In other news today:
Another brilliant remark by Ron Paul:
"In 140 characters, the newly retired congressman reminds us why he — and maybe his son — won't top the GOP presidential ticket
When news started spreading that Chris Kyle, a former SEAL and author of the best-selling autobiography American Sniper, was shot dead with a friend over the weekend — allegedly at the hands of a PTSD-suffering former Marine he was trying to help by taking him shooting at a hunting range — conservatives were incensed over the callous tweets of "some on the anti-gun Left." And then this happened:
"Chris Kyle's death seems to confirm that "he who lives by the sword dies by the sword." Treating PTSD at a firing range doesn't make sense."

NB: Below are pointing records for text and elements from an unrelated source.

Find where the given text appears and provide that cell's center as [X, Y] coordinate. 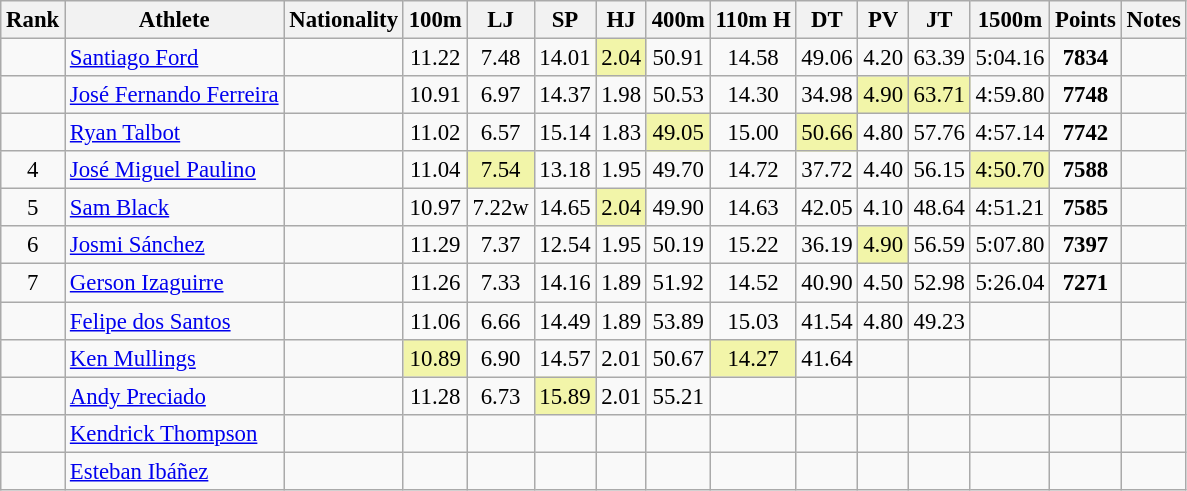
11.04 [435, 170]
10.97 [435, 208]
13.18 [565, 170]
5 [33, 208]
Ken Mullings [174, 358]
6.66 [500, 321]
14.49 [565, 321]
JT [939, 20]
Ryan Talbot [174, 133]
49.90 [678, 208]
51.92 [678, 283]
DT [827, 20]
Notes [1154, 20]
7588 [1086, 170]
55.21 [678, 396]
14.30 [753, 95]
6.57 [500, 133]
15.22 [753, 245]
15.03 [753, 321]
11.28 [435, 396]
4.50 [883, 283]
42.05 [827, 208]
57.76 [939, 133]
Andy Preciado [174, 396]
50.67 [678, 358]
56.15 [939, 170]
14.52 [753, 283]
11.26 [435, 283]
4 [33, 170]
14.57 [565, 358]
63.39 [939, 58]
49.05 [678, 133]
41.54 [827, 321]
HJ [621, 20]
6 [33, 245]
Athlete [174, 20]
1500m [1010, 20]
Sam Black [174, 208]
15.00 [753, 133]
7748 [1086, 95]
400m [678, 20]
7397 [1086, 245]
50.91 [678, 58]
Josmi Sánchez [174, 245]
Felipe dos Santos [174, 321]
53.89 [678, 321]
7585 [1086, 208]
Points [1086, 20]
LJ [500, 20]
Kendrick Thompson [174, 433]
49.23 [939, 321]
5:07.80 [1010, 245]
10.89 [435, 358]
14.72 [753, 170]
50.19 [678, 245]
110m H [753, 20]
7.48 [500, 58]
36.19 [827, 245]
14.16 [565, 283]
11.02 [435, 133]
14.37 [565, 95]
1.98 [621, 95]
SP [565, 20]
50.53 [678, 95]
14.27 [753, 358]
Esteban Ibáñez [174, 471]
4:51.21 [1010, 208]
15.89 [565, 396]
7.22w [500, 208]
José Miguel Paulino [174, 170]
56.59 [939, 245]
50.66 [827, 133]
4.40 [883, 170]
7742 [1086, 133]
6.73 [500, 396]
4:50.70 [1010, 170]
7271 [1086, 283]
40.90 [827, 283]
4:59.80 [1010, 95]
6.97 [500, 95]
14.01 [565, 58]
12.54 [565, 245]
14.63 [753, 208]
11.06 [435, 321]
7.33 [500, 283]
Rank [33, 20]
100m [435, 20]
63.71 [939, 95]
Gerson Izaguirre [174, 283]
48.64 [939, 208]
41.64 [827, 358]
11.29 [435, 245]
5:04.16 [1010, 58]
6.90 [500, 358]
1.83 [621, 133]
PV [883, 20]
15.14 [565, 133]
Santiago Ford [174, 58]
4.10 [883, 208]
14.58 [753, 58]
7 [33, 283]
Nationality [344, 20]
49.06 [827, 58]
4:57.14 [1010, 133]
14.65 [565, 208]
José Fernando Ferreira [174, 95]
52.98 [939, 283]
4.20 [883, 58]
7.37 [500, 245]
5:26.04 [1010, 283]
34.98 [827, 95]
7.54 [500, 170]
11.22 [435, 58]
37.72 [827, 170]
7834 [1086, 58]
49.70 [678, 170]
10.91 [435, 95]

— Ron Paul (@RonPaul) February 4, 2013
And just like that, the three-time Republican presidential candidate's tenuous coalition of pro-gun libertarians, anti–Federal Reserve goldbugs, and foreign policy non-interventionists crumbled. Paul is an opponent of gun control — saying after December's Newtown, Conn., grade school massacre that "more guns equals less crime" and that "private gun ownership prevents many shootings" — but also of U.S. military adventurism. Kyle, also an outspoken gun-rights advocate, earned a reputation in Iraq as one of the deadliest snipers in U.S. military history. With Twitter erupting in outrage over his comment, Paul took to Facebook to explain himself:
As a veteran, I certainly recognize that this weekend's violence and killing of Chris Kyle were a tragic and sad event. My condolences and prayers go out to Mr. Kyle's family. Unconstitutional and unnecessary wars have endless unintended consequences. A policy of non-violence, as Christ preached, would have prevented this and similar tragedies. -REP..."
http://news.yahoo.com/ron-pauls-puzzling-critique-murdered-seal-chris-kyle-072000026.html
Someone should take the soon to be octogenarian's social networking accounts away from him, he's lost all sense of reasoning.
Wait, how can you lose something that you've never had?